- Opening Delimiter -
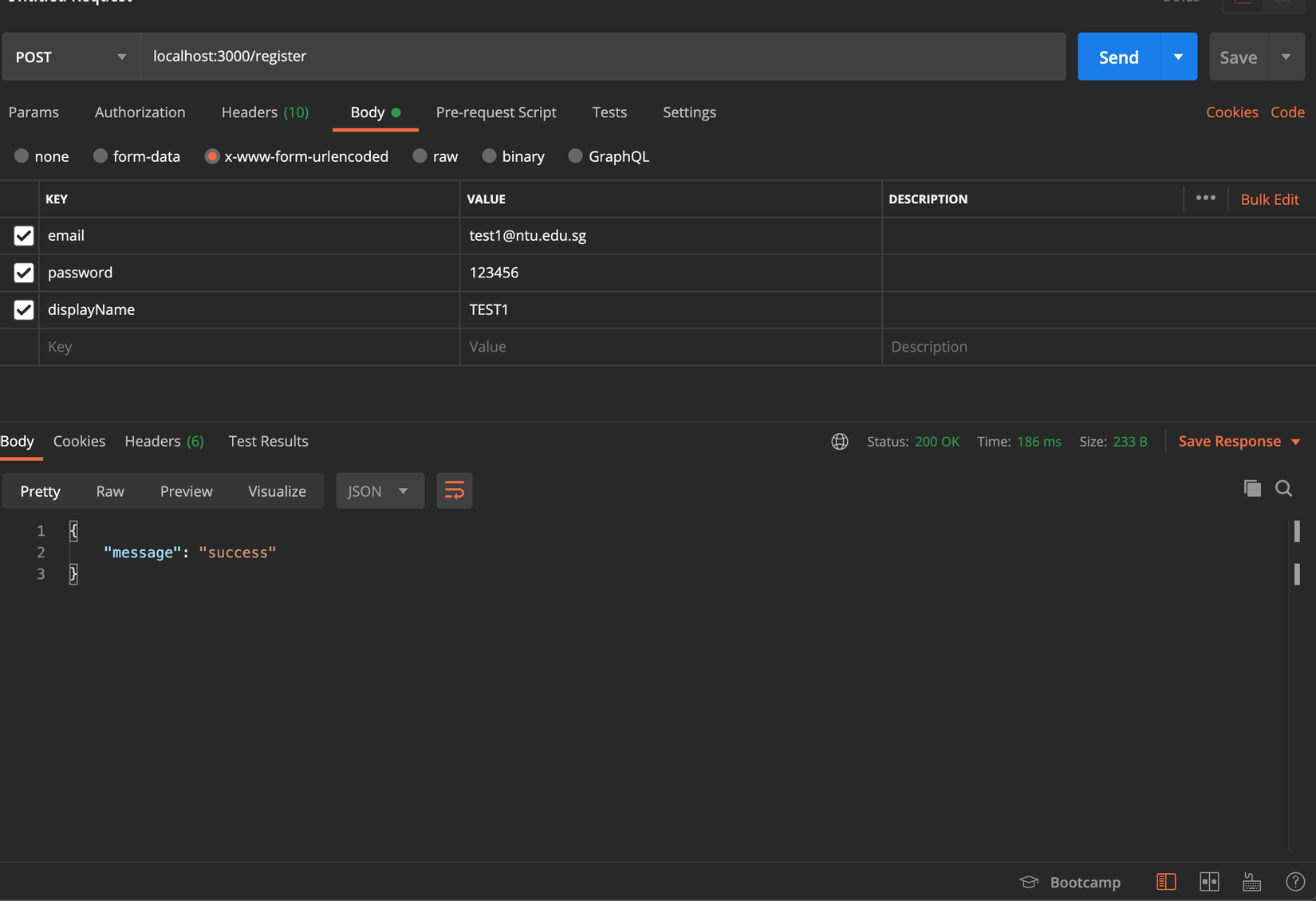Disable the displayName parameter checkbox
The width and height of the screenshot is (1316, 901).
24,310
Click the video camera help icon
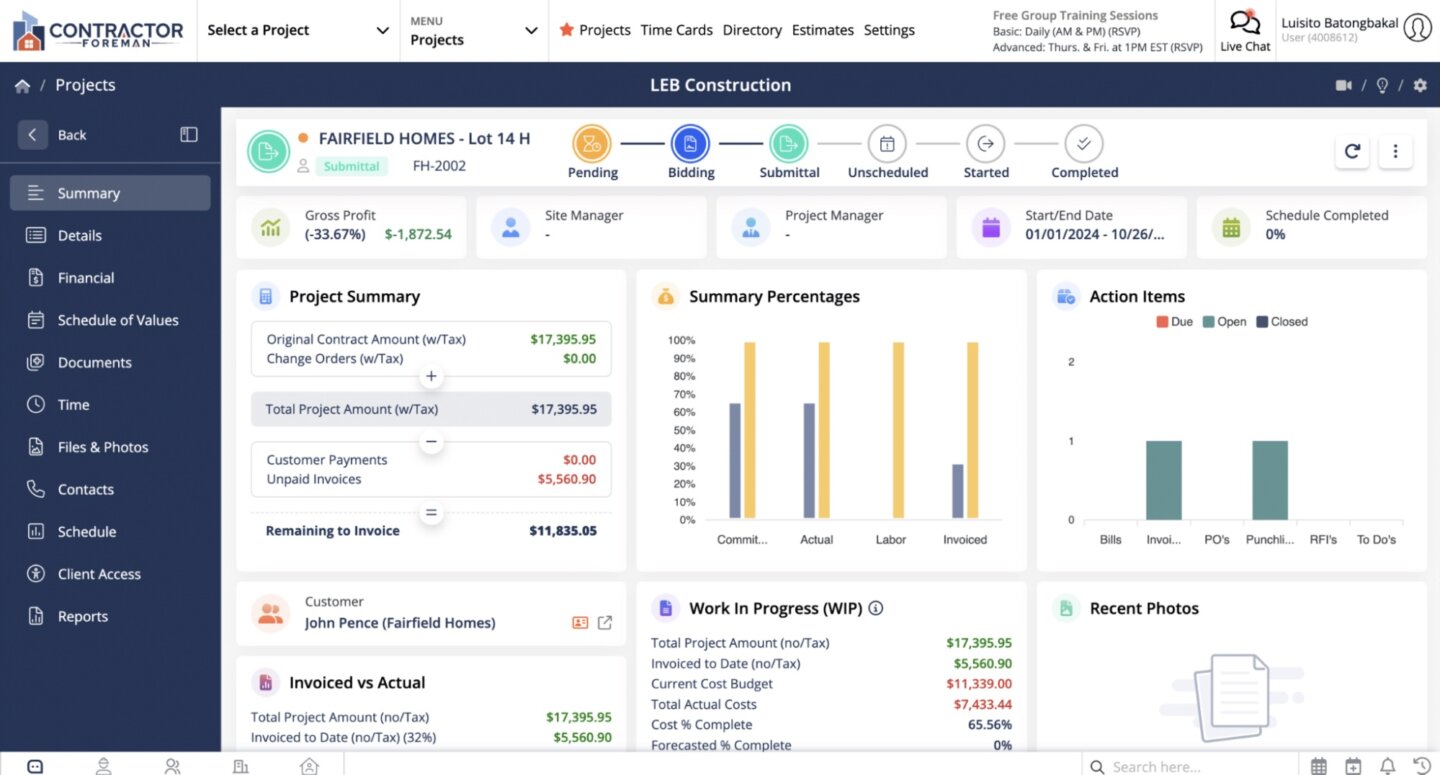Image resolution: width=1440 pixels, height=775 pixels. click(x=1344, y=86)
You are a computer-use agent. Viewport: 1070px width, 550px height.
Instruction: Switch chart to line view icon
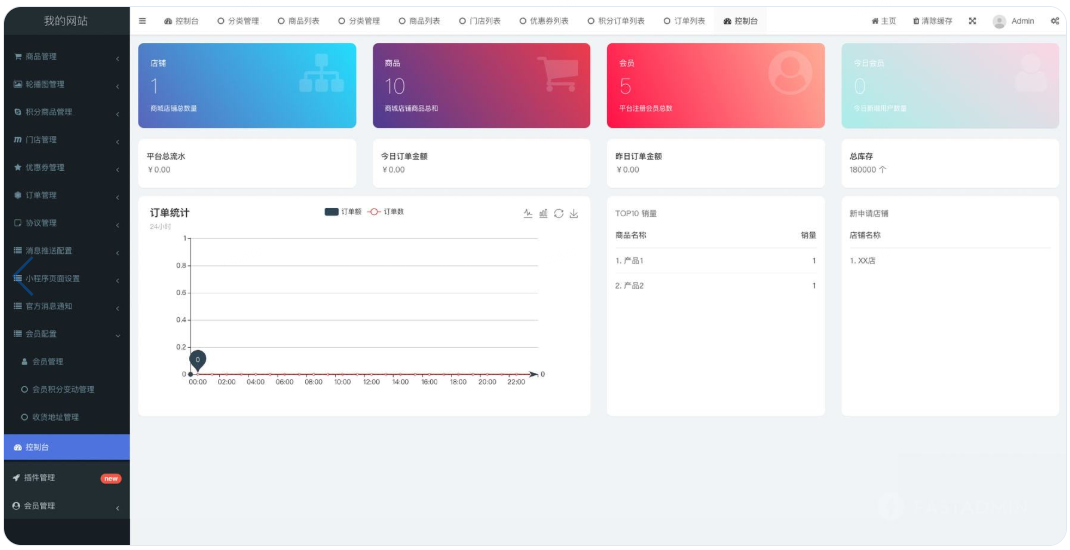528,213
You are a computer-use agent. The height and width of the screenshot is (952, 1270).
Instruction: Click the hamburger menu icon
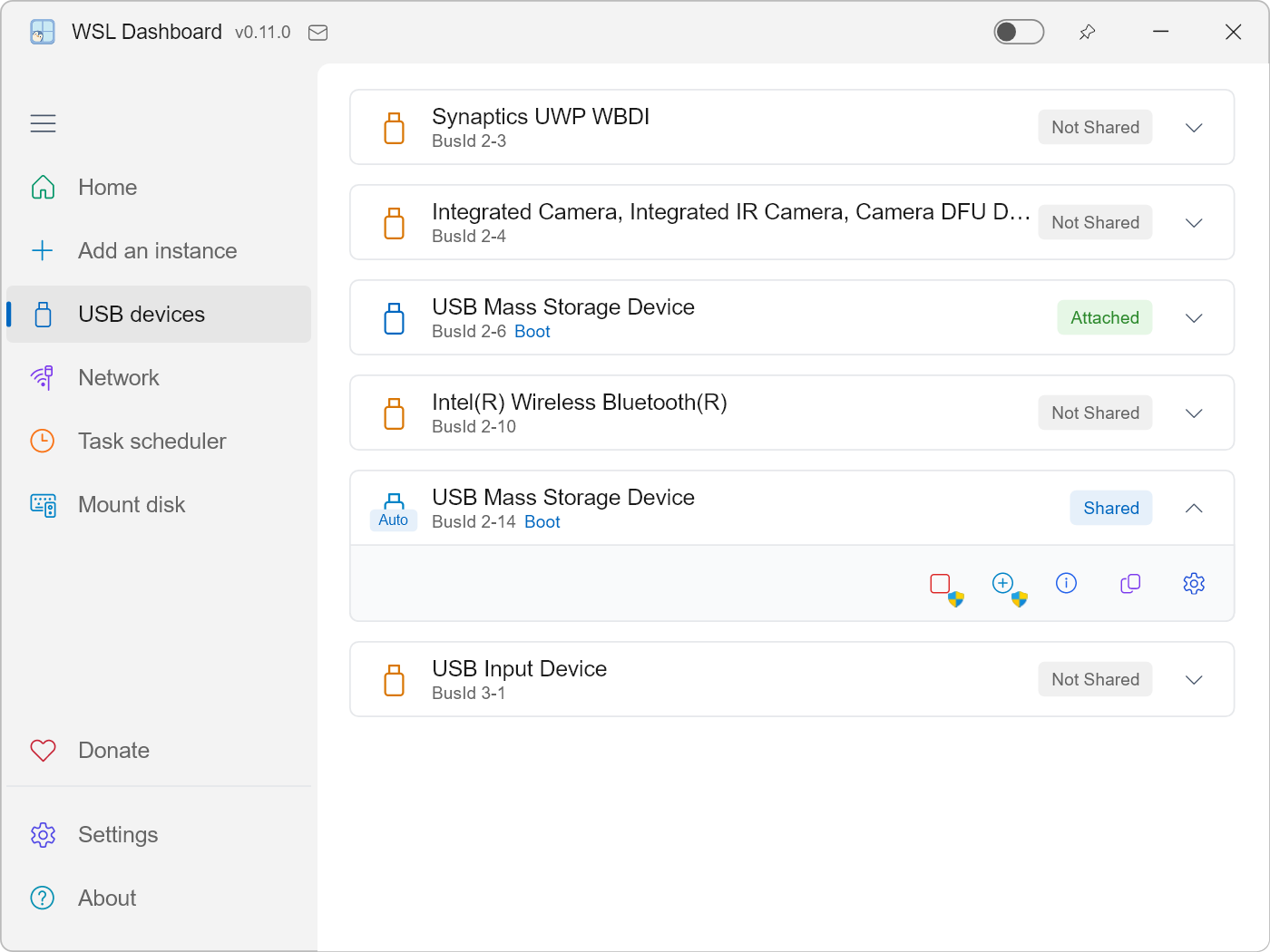pos(43,123)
- Closing Delimiter -
[What is expected]: Your answer should be the lines above from the one that contains "You are a computer-use agent. The" through the last, set down exactly, with the pictures removed.

[Exercise output]:
You are a computer-use agent. The height and width of the screenshot is (952, 1270).
Instruction: Click the hamburger menu icon
pos(43,123)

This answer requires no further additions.